Mysql – Adding index to large thesql tables

indexindex-tuningMySQL

I have a table

| base_schedule_line_items | CREATE TABLE base_schedule_line_items (
id int(10) unsigned NOT NULL AUTO_INCREMENT,
installment int(10) unsigned NOT NULL,
on_date date NOT NULL,
actual_date date DEFAULT NULL,
payment_type int(11) NOT NULL,
scheduled_principal_outstanding decimal(65,0) NOT NULL,
scheduled_principal_due decimal(65,0) NOT NULL,
scheduled_interest_outstanding decimal(65,0) NOT NULL,
scheduled_interest_due decimal(65,0) NOT NULL,
currency int(11) NOT NULL,
updated_at datetime NOT NULL DEFAULT '2013-01-06 14:29:16',
created_at datetime NOT NULL DEFAULT '2013-01-06 14:29:16',
loan_base_schedule_id int(10) unsigned NOT NULL,
lending_id int(10) unsigned NOT NULL,
reschedule tinyint(1) DEFAULT '0',
PRIMARY KEY (id),
KEY index_base_schedule_line_items_loan_base_schedule (loan_base_schedule_id),
KEY index_bslt_spd (scheduled_principal_due),
KEY index_bslt_lending (lending_id),
KEY index_bslt_actualdate (actual_date),
KEY index_bslt_spsila (loan_base_schedule_id,scheduled_principal_due,scheduled_interest_due,actual_date),
KEY index_bslt_ondate (on_date),
KEY index_bslt_oa (on_date,actual_date),
KEY index_bslt_ol (on_date,loan_base_schedule_id),
KEY index_bslt_oli (on_date,lending_id)
) ENGINE=InnoDB AUTO_INCREMENT=30410126 DEFAULT CHARSET=utf8 |

Now this table has 30 million records in it, I need to add two more indexes to this
and its like it takes years to add it.

alter table base_schedule_line_items add index index_bslt_sla (scheduled_principal_due,actual_date,lending_id);
alter table base_schedule_line_items add index index_bslt_ssla(scheduled_principal_due,scheduled_interest_due,lending_id,actual_date);

I used the below mentioned query to find out size of table

SELECT table_name AS "Tables", round(((data_length + index_length) / 1024 / 1024), 2) "Size in MB" FROM information_schema.TABLES WHERE table_schema = "my_database_name";

The result came out as

base_schedule_line_items | 20111.00

I used this just to calculate data length and left out index length

SELECT table_name AS "Tables", round(((data_length) / 1024 / 1024), 2) "Size in MB" FROM information_schema.TABLES WHERE table_schema = "my_database_name";

and result was

base_schedule_line_items | 9497.00

The indexes

KEY index_bslt_actualdate (actual_date),
KEY index_bslt_spsila (loan_base_schedule_id,scheduled_principal_due,scheduled_interest_due,actual_date),
KEY index_bslt_ondate (on_date),
KEY index_bslt_oa (on_date,actual_date),
KEY index_bslt_ol (on_date,loan_base_schedule_id),
KEY index_bslt_oli (on_date,lending_id)

were added by me, but I am not fsure or what purpose other indices were added for.
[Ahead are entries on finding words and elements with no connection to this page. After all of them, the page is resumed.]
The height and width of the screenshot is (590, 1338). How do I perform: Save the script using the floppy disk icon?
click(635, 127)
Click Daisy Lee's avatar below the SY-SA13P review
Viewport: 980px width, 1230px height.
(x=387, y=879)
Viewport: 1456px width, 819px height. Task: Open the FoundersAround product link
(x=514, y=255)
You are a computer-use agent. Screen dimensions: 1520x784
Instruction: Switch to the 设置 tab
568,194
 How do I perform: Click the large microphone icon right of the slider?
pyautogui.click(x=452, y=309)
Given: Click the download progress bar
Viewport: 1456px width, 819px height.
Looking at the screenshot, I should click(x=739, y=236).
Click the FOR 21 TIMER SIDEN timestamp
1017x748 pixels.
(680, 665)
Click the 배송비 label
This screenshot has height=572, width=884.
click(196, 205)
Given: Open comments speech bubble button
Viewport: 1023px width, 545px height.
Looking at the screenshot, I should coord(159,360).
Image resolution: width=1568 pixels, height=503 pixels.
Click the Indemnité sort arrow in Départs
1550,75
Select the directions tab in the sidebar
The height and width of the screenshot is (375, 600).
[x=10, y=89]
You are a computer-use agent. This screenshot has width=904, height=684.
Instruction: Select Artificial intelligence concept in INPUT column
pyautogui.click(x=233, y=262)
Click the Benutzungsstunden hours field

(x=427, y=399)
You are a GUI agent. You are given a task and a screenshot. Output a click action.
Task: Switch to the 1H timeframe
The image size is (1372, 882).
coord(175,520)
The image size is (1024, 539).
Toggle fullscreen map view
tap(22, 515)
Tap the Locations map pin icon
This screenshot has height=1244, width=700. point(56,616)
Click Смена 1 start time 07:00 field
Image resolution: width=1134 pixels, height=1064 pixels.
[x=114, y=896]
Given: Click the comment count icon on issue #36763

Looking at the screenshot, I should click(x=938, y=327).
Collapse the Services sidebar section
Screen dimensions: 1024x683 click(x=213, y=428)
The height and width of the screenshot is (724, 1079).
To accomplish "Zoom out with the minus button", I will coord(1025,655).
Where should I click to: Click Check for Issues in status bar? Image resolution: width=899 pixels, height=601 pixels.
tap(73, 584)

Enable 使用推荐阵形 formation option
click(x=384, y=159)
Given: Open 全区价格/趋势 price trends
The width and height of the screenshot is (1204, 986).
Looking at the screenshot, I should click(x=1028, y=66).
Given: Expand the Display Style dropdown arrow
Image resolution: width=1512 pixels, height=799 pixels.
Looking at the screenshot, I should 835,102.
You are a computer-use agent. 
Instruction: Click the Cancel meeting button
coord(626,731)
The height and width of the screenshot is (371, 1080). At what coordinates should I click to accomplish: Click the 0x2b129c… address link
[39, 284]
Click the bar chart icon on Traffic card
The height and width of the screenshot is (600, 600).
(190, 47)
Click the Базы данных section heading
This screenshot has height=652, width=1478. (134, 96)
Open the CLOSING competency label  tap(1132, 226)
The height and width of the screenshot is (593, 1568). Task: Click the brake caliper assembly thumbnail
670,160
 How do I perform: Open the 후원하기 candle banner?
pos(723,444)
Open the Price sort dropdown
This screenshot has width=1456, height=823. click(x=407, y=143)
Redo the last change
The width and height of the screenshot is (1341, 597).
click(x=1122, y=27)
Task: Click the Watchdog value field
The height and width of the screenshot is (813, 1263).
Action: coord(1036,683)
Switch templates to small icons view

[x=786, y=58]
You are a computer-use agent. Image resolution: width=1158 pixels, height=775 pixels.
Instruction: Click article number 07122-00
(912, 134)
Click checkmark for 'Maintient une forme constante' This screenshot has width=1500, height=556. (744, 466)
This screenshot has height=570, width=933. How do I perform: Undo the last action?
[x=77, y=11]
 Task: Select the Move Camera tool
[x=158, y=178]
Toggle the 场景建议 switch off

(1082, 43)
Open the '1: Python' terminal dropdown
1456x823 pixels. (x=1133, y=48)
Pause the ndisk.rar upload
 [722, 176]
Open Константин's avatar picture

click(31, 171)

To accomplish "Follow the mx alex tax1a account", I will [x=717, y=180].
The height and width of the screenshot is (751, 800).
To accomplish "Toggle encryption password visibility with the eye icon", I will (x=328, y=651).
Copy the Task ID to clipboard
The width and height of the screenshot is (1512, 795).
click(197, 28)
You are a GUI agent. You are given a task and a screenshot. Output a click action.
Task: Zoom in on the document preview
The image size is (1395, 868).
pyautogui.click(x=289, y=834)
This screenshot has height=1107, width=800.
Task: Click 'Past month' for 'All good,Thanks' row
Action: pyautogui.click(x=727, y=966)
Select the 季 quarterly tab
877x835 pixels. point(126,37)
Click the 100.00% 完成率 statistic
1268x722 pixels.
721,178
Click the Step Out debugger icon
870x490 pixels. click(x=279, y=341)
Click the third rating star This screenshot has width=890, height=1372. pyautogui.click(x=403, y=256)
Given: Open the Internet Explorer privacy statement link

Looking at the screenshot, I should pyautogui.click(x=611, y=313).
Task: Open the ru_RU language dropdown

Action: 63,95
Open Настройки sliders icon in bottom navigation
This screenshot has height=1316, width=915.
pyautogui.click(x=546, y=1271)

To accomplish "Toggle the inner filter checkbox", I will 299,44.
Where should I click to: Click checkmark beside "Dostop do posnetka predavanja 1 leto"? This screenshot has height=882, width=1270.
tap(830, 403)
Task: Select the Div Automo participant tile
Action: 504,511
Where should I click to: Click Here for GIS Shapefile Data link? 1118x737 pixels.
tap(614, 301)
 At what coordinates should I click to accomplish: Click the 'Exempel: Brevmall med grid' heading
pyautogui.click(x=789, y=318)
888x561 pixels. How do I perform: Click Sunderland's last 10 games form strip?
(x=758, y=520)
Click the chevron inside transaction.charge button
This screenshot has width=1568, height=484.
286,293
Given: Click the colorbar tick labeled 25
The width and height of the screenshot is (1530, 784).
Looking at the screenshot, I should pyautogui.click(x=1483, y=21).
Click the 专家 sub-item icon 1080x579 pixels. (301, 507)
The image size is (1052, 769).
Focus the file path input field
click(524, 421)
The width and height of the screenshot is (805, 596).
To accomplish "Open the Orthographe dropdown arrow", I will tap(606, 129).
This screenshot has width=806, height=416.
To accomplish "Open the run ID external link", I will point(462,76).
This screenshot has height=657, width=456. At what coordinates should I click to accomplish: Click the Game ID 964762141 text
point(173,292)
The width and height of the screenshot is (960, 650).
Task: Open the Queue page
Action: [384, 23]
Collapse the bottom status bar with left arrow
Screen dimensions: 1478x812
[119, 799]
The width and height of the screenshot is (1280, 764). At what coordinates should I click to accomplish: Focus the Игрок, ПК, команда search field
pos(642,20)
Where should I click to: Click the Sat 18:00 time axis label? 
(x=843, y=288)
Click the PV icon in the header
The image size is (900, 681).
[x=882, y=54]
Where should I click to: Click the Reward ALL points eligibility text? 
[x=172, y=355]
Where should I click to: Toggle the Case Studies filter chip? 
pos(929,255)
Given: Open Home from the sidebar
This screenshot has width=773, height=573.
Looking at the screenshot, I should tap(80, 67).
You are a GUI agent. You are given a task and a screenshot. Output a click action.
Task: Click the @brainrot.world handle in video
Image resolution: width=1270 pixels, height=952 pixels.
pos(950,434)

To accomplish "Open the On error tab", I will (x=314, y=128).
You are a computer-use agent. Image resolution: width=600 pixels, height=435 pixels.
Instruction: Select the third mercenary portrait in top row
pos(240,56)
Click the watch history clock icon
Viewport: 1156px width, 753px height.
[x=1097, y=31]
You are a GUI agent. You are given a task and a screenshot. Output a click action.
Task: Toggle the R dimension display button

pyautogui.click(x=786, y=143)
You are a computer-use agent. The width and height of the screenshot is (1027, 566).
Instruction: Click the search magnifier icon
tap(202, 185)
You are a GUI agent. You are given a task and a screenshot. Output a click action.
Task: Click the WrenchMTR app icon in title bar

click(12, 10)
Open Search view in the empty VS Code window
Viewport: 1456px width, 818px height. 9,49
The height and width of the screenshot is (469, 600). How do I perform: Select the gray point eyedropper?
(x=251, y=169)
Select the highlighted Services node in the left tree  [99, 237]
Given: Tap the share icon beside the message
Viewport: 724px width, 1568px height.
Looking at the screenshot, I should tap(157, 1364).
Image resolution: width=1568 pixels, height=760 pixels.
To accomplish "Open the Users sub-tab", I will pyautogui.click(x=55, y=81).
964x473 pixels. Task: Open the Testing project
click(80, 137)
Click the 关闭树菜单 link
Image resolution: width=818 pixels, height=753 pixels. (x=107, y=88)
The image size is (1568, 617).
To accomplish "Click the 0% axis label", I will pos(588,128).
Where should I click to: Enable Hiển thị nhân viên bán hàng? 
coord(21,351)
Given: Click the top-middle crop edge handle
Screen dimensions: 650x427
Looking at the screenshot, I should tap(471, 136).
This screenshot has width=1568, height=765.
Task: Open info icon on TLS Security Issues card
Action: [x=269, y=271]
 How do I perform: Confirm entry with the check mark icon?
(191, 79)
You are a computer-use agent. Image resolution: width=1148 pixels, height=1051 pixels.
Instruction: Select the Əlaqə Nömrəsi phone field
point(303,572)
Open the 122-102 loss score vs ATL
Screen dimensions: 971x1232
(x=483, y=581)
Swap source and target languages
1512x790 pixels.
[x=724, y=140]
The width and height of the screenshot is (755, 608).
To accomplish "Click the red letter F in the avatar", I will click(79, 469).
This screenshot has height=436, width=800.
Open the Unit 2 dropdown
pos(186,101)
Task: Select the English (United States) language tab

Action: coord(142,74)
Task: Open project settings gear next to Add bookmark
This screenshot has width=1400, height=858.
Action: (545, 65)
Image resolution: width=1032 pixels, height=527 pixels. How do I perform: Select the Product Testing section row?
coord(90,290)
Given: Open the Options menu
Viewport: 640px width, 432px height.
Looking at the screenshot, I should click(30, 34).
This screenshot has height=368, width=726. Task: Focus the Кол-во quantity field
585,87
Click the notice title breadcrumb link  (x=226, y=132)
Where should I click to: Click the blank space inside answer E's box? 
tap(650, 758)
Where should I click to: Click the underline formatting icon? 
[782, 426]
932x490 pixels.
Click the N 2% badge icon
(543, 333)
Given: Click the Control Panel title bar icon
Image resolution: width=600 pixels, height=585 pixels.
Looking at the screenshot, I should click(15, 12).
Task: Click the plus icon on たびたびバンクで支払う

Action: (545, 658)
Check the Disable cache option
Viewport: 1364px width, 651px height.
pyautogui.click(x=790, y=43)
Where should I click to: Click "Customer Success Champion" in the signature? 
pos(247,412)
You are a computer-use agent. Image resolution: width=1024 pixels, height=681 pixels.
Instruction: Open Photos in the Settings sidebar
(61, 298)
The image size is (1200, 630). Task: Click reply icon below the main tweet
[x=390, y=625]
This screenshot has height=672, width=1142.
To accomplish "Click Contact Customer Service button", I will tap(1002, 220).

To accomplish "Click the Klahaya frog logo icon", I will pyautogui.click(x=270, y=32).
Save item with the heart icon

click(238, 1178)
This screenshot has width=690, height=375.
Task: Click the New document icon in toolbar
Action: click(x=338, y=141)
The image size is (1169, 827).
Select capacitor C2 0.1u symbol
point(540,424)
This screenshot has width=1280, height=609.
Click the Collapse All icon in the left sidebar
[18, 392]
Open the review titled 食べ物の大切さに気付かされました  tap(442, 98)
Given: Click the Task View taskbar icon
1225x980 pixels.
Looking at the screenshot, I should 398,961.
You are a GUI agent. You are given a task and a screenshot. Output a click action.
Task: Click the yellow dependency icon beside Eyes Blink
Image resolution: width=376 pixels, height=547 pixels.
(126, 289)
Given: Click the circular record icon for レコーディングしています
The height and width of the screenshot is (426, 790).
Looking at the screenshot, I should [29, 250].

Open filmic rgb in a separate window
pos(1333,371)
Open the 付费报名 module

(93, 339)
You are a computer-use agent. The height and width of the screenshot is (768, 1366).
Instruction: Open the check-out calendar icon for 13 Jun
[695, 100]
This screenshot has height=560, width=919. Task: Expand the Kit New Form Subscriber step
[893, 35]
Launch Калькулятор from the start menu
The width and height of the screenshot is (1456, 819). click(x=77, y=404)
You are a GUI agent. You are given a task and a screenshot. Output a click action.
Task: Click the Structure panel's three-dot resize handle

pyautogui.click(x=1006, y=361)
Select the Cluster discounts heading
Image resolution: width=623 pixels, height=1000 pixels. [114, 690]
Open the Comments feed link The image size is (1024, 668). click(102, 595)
This is fairly big application . Now i need to add those two indices mentioned above as they help me extracting a report using a select statement and I find it very difficult to add them. Any help would be greatly appreciated

Best Answer

The activity of altering big tables are done in phases:

  1. Create a new table with required fields and indexes say in test DB (just structure)
  2. Dump the data from the existing table and load the same to the newly created table in test DB
  3. Now announce your downtime :)
  4. Swap the tables by renaming - RENAME table ur_db.table_name to test.temp, test.table_name to ur_db.table_name, test.temp to test.table_name; This is an atomic operation taking fraction of a second.
  5. Load the extra records to the newly created table ( the records that came after dumping and then loading). This step can be done before Step: 3 also once to reduce your downtime.
  6. And your system is back

Few notes:

  1. You need not hit information schema directly like this, try using SHOW TABLE STATUS from db like 'table_name'
  2. The speed of alter table is more or less linked with the I/O speed. Last time when we ran a direct alter table(without the above steps), we had 40GB+ table size it took around 4hours. If your 20GB data is taking years, you are working on some outdated machine.
  3. Also drop of the unwanted indexes like index_bslt_ondate, index_base_schedule_line_items_loan_base_schedule as some other indexes has the left most column as the indexed column

Please let me know if you need any clarification on any of these steps.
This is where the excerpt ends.